Challenges and variation
The preliminary survey reinforces that 'a PMS API' is not a singular concept.
APIs differ in:
- Granularity — one large general-purpose API (Mews Connector) vs. many narrow APIs (Apaleo).
- Architectural style — RPC-style JSON vs. RESTful resource orientation.
- Domain language — “Hotel” vs. “Property”, “Booking” vs. “Reservation”.
- Schema exposure — public OpenAPI definitions vs. closed partner documentation.
These differences mean each PMS requires a slightly different reverse-engineering approach:
- JSON-RPC APIs must be parsed by operation payloads rather than resource paths.
- REST APIs can often be analyzed directly from their OpenAPI schemas.
- For closed or hybrid APIs, models may need to be inferred manually from documentation.
Future direction
The next steps for this strand of work are to:
- Complete the initial audit of the four selected APIs.
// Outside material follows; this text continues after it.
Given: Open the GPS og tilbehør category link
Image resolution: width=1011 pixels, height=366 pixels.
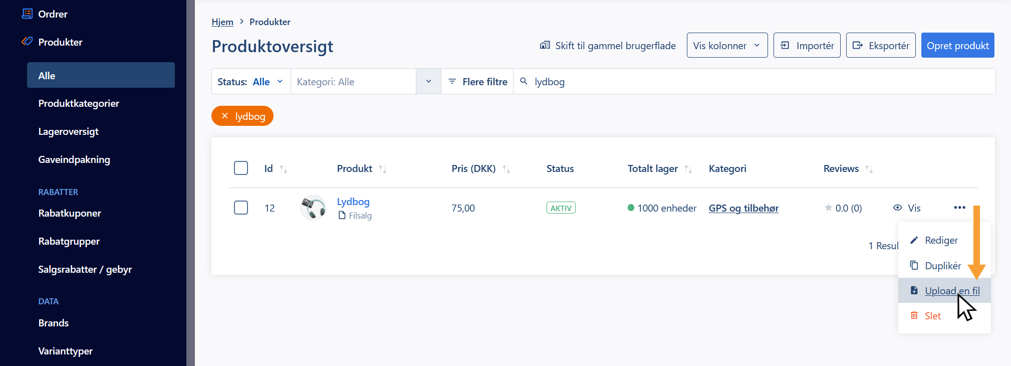Looking at the screenshot, I should (743, 208).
- Extract and normalize entities from at least two (Mews and Apaleo).
- Identify early cross-system correspondences (for example
Reservation ↔ Booking,Customer ↔ Guest). - Begin defining structural archetypes — flat vs. nested booking models, guest identity handling, etc.
The outcomes of this audit will directly inform the UHDM Conceptual Layer, from which the stable sub-domains and canonical ontology will emerge.